(455g) Slurry Electrodes Unlock Dynamic Control over Capacitive Currents for Multi-Duration Energy Storage

Cost forecasts heavily suggest that energy arbitrage alone does not allow long-duration energy storage to remain profitable, necessitating storage deployments that provide a suite of storage services across varying power draws and timescales. Existing solutions struggle to intensify and decouple the timescales, power draw rates, and operational flexibility required of grid-scale storage into a single technology. Though traditional flow batteries decouple capacity and power by separating design of the electrochemical cell and reactant storage tank, they employ porous electrodes with static reactive surface area, inherently coupling operational and electrochemical timescales. This limits the extent they can draw current from higher-power density capacitive double layer discharge due to saturation at steady-state – in effect forcing congruency between electrochemical and operational timescales.

Slurry electrodes, which employ suspended conductive particles to form percolated networks supporting charge transport, allow advection of the electrochemical interface; this enables orthogonal control over the timescale and current draw the electrochemical interface experiences relative to the electrochemical cell. Where previous studies explored the transition between capacitive and faradaic behavior of slurry electrode cells, here, we explore control over this transition and its implications on the power density of the slurry electrode cell.

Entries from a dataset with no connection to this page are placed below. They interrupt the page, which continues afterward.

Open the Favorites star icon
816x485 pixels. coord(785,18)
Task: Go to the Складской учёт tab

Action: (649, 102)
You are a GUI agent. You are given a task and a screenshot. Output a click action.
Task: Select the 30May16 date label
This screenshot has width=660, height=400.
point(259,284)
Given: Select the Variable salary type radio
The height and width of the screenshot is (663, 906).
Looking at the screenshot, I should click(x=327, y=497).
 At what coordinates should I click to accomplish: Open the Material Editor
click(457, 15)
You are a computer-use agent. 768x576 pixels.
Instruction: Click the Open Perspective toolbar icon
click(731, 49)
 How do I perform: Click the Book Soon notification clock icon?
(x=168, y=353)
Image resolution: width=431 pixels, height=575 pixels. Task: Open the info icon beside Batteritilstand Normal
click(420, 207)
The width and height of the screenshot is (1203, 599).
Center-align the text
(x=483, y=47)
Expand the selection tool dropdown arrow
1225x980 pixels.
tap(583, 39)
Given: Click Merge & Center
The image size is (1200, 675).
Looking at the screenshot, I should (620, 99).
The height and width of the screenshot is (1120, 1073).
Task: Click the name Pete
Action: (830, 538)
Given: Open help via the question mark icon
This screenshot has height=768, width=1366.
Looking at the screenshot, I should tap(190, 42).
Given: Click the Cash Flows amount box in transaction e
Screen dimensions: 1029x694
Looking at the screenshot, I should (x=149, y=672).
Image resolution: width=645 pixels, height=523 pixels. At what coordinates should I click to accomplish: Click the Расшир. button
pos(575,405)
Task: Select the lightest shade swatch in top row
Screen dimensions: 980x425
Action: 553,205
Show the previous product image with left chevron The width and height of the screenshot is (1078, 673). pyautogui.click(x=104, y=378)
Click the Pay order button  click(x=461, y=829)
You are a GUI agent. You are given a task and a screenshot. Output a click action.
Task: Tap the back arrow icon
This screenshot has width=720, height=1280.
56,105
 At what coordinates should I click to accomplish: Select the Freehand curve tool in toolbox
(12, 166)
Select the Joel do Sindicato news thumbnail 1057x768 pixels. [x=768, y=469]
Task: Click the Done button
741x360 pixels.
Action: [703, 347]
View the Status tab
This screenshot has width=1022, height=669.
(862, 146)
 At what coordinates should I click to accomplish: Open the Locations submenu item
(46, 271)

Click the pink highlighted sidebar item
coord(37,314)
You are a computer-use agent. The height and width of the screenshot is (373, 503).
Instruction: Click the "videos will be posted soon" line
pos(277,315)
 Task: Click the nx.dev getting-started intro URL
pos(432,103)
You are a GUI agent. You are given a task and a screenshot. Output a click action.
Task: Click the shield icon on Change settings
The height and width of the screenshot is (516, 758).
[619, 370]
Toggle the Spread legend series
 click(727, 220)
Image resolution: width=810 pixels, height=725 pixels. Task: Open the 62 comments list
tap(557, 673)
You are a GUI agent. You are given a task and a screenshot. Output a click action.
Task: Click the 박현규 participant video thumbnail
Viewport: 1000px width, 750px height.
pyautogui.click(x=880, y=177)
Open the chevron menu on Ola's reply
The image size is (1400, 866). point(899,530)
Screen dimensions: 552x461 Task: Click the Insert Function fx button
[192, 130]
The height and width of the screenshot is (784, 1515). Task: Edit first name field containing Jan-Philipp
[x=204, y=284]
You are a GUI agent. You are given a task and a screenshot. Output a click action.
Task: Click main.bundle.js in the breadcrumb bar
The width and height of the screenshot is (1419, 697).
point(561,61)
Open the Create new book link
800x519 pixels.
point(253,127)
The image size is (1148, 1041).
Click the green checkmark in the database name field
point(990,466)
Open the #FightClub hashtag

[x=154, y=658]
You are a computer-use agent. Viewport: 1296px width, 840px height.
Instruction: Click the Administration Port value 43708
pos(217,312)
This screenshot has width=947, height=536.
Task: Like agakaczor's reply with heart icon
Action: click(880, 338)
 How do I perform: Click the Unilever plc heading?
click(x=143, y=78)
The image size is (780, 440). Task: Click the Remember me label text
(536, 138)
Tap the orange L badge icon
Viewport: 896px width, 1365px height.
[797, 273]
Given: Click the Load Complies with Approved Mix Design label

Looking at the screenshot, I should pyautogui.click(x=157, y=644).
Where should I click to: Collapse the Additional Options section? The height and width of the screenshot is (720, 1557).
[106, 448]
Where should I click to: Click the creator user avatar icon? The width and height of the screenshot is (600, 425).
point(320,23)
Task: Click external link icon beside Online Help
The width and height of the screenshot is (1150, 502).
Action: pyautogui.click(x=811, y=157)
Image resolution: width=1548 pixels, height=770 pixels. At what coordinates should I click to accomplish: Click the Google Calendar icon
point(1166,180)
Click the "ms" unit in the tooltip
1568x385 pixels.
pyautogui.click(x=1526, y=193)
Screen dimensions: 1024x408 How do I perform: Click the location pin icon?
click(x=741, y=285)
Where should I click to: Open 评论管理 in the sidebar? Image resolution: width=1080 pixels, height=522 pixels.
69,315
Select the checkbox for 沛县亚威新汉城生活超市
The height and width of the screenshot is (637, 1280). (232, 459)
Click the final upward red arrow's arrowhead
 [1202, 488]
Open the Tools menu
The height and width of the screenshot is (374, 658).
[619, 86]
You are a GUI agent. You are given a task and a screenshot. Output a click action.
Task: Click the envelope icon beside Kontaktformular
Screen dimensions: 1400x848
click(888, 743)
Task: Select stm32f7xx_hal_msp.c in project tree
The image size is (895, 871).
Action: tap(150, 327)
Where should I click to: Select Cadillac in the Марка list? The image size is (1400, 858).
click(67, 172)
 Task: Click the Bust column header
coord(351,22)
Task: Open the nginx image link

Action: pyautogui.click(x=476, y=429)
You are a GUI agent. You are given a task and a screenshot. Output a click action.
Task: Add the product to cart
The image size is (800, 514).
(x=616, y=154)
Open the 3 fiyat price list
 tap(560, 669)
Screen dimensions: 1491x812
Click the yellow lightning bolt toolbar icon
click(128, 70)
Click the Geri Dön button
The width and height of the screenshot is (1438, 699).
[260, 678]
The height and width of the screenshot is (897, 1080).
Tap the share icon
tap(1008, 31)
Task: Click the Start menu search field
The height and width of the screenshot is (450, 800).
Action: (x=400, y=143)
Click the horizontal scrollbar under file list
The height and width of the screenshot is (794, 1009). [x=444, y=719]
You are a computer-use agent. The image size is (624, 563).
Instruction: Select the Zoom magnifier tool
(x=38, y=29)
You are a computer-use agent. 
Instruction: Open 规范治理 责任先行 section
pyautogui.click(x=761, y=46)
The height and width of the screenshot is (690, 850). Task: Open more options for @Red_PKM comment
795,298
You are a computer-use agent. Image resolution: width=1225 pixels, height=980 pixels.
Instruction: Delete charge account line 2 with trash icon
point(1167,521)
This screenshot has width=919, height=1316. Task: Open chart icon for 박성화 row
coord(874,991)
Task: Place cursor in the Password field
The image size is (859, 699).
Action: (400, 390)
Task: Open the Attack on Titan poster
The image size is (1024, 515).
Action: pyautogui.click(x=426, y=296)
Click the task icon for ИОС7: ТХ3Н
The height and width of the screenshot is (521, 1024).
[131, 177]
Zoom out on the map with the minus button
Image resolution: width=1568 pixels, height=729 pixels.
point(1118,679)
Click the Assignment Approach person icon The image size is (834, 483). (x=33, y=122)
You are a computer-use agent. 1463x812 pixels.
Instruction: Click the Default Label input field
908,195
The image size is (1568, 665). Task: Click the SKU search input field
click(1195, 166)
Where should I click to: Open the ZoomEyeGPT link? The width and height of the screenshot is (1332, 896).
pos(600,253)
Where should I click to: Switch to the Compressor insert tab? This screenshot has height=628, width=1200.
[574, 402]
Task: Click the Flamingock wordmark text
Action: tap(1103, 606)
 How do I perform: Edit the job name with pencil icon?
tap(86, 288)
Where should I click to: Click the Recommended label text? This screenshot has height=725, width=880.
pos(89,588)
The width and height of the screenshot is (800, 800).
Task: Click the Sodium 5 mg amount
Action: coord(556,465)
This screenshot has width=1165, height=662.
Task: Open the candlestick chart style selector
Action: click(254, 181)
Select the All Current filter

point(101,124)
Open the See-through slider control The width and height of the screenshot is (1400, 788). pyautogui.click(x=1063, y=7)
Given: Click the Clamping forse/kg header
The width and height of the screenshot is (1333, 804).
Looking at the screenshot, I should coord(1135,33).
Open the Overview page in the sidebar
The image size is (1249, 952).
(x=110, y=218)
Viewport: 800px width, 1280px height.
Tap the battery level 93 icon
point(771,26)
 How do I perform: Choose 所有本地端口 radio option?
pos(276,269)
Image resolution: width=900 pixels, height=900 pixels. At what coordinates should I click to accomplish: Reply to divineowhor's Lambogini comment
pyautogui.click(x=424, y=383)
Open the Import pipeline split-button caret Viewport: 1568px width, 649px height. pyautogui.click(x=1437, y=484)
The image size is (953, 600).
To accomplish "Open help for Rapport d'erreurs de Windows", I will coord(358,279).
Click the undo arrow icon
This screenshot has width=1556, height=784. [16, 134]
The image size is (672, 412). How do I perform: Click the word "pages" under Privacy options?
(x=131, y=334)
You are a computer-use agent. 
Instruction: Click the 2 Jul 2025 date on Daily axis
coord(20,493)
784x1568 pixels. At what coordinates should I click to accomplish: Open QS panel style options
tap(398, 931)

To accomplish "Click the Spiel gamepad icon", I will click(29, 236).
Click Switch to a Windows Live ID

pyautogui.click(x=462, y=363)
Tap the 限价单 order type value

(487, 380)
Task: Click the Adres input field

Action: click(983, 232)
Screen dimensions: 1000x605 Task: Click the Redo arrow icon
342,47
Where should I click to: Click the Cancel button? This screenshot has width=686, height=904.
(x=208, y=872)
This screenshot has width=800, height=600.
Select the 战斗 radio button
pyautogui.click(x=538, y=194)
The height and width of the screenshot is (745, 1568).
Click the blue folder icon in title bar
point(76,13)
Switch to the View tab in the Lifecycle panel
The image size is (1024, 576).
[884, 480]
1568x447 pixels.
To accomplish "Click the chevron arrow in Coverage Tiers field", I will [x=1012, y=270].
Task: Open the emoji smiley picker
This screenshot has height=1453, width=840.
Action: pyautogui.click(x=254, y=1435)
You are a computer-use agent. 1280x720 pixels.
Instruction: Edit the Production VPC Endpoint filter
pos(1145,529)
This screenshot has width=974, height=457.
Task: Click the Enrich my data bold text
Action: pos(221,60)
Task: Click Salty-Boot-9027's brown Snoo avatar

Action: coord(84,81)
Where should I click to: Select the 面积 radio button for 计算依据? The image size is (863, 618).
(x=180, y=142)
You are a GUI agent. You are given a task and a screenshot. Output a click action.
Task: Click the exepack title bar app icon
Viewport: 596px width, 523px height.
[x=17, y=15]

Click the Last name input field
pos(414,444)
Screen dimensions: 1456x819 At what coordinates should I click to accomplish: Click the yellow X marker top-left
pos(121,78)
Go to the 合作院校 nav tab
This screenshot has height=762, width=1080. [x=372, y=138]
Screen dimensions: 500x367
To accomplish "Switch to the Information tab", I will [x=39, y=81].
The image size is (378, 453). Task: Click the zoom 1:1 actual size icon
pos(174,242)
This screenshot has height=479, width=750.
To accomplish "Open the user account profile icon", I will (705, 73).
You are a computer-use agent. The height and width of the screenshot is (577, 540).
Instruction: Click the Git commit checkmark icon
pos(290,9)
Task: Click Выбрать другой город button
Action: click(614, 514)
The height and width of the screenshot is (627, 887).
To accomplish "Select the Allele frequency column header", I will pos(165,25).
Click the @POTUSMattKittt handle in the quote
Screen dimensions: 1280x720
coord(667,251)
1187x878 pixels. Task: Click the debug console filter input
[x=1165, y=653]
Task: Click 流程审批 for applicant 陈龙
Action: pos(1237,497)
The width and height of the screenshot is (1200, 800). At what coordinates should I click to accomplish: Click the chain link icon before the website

Leveraging a 1D transient PDE model, we find the extent of capacitive discharge can be controlled by tuning current draw at the cell and the residence time of the slurry electrode. We also find that this region of capacitive discharge can drastically increase sustained power draw and offer dimensionless design criteria to exploit this operating regime. Finally, we demonstrate a half cell slurry electrode operating continuously at power draws 5 times higher than the faradaically-limited pseudo steady-state rate – realizing the goal of an electrochemical cell that can be tuned to operate across a range of power draw rates.